• **EXERCISE GOAL**
Write out, word for word, the part of the listing below that opens with the line containing "5 [button] (142, 1474)" and closes with the line containing "Digital (1552, 520)", keeping both of those lines and adding no others.

--

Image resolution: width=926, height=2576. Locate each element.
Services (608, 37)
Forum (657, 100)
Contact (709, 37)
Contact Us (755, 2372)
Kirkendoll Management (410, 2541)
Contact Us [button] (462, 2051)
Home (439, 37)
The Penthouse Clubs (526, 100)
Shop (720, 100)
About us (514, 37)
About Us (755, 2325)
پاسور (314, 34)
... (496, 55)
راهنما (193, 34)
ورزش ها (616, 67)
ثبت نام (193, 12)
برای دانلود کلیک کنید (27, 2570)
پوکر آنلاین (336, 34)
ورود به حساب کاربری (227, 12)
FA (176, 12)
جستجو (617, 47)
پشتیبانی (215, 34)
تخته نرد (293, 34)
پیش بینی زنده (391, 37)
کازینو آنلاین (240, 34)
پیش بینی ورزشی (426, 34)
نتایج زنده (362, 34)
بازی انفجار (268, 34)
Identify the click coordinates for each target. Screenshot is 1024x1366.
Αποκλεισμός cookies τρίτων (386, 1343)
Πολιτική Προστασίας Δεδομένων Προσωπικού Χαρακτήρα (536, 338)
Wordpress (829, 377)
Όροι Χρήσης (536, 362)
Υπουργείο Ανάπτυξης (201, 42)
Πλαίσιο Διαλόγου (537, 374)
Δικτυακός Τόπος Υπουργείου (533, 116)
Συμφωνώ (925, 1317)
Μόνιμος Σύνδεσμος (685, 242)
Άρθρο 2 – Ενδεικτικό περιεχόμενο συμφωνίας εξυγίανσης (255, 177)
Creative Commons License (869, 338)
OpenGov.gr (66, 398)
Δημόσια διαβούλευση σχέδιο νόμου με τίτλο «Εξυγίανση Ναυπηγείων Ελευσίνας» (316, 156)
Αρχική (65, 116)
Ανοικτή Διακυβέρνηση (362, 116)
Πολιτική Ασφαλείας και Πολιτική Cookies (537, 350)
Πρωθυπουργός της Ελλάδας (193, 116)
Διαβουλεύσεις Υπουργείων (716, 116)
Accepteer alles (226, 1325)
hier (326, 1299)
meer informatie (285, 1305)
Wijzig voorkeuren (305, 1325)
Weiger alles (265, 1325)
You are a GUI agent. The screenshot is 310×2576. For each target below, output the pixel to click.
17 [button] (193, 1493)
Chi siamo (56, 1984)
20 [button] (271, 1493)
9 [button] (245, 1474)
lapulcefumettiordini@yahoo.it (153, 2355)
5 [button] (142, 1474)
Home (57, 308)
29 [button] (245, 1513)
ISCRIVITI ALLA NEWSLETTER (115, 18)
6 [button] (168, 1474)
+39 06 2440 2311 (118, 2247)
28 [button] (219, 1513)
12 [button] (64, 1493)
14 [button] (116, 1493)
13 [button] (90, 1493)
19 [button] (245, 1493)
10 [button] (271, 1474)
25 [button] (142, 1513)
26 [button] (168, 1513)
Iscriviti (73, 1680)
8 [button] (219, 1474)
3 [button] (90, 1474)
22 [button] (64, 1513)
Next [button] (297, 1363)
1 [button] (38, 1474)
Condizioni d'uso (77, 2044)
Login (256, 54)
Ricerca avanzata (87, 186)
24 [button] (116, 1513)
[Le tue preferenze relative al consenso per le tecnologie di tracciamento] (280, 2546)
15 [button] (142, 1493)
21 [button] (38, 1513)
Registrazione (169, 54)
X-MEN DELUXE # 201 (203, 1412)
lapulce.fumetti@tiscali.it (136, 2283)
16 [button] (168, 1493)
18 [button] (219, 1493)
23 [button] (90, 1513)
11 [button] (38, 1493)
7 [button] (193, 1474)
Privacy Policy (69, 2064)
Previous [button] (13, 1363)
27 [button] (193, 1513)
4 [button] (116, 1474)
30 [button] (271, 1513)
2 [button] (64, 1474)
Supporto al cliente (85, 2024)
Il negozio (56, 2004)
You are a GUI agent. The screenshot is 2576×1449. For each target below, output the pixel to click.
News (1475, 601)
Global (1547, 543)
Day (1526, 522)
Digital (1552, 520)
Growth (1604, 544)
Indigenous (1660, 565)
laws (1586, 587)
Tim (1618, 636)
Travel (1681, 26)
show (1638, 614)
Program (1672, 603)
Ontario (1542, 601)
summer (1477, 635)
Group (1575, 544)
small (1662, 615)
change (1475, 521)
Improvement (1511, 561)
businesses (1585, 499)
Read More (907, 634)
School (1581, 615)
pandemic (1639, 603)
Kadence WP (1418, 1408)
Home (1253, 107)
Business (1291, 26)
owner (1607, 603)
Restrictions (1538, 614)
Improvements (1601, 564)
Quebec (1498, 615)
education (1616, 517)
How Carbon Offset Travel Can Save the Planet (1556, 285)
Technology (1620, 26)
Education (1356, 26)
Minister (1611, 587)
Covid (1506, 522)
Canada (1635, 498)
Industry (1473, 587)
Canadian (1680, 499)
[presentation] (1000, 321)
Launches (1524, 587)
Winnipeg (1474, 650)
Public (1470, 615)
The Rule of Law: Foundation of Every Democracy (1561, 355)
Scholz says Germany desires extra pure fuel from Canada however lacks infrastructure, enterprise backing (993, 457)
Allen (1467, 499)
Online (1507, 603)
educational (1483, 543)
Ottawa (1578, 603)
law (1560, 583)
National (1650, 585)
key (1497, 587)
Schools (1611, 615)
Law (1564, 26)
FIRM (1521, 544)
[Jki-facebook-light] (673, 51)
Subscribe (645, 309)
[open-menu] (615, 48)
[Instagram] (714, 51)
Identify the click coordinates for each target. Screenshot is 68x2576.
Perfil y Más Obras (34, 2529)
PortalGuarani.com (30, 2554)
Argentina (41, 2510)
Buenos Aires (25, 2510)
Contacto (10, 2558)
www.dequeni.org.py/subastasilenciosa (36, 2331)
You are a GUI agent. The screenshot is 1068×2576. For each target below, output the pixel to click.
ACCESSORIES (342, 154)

--

• **SOLUTION BELOW**
5 [button] (142, 1474)
Home (57, 308)
29 [button] (245, 1513)
ISCRIVITI ALLA NEWSLETTER (115, 18)
6 [button] (168, 1474)
+39 06 2440 2311 (118, 2247)
28 [button] (219, 1513)
12 [button] (64, 1493)
14 [button] (116, 1493)
13 [button] (90, 1493)
19 [button] (245, 1493)
10 [button] (271, 1474)
25 [button] (142, 1513)
26 [button] (168, 1513)
Iscriviti (73, 1680)
8 [button] (219, 1474)
3 [button] (90, 1474)
22 [button] (64, 1513)
Next [button] (297, 1363)
1 [button] (38, 1474)
Condizioni d'uso (77, 2044)
Login (256, 54)
Ricerca avanzata (87, 186)
24 [button] (116, 1513)
[Le tue preferenze relative al consenso per le tecnologie di tracciamento] (280, 2546)
15 [button] (142, 1493)
21 [button] (38, 1513)
Registrazione (169, 54)
X-MEN DELUXE # 201 (203, 1412)
lapulce.fumetti@tiscali.it (136, 2283)
16 [button] (168, 1493)
18 [button] (219, 1493)
23 [button] (90, 1513)
11 [button] (38, 1493)
7 [button] (193, 1474)
Privacy Policy (69, 2064)
Previous [button] (13, 1363)
27 [button] (193, 1513)
4 [button] (116, 1474)
30 [button] (271, 1513)
2 [button] (64, 1474)
Supporto al cliente (85, 2024)
Il negozio (56, 2004)
You are a GUI agent. The screenshot is 2576×1449. For each target below, output the pixel to click.
News (1475, 601)
Global (1547, 543)
Day (1526, 522)
Digital (1552, 520)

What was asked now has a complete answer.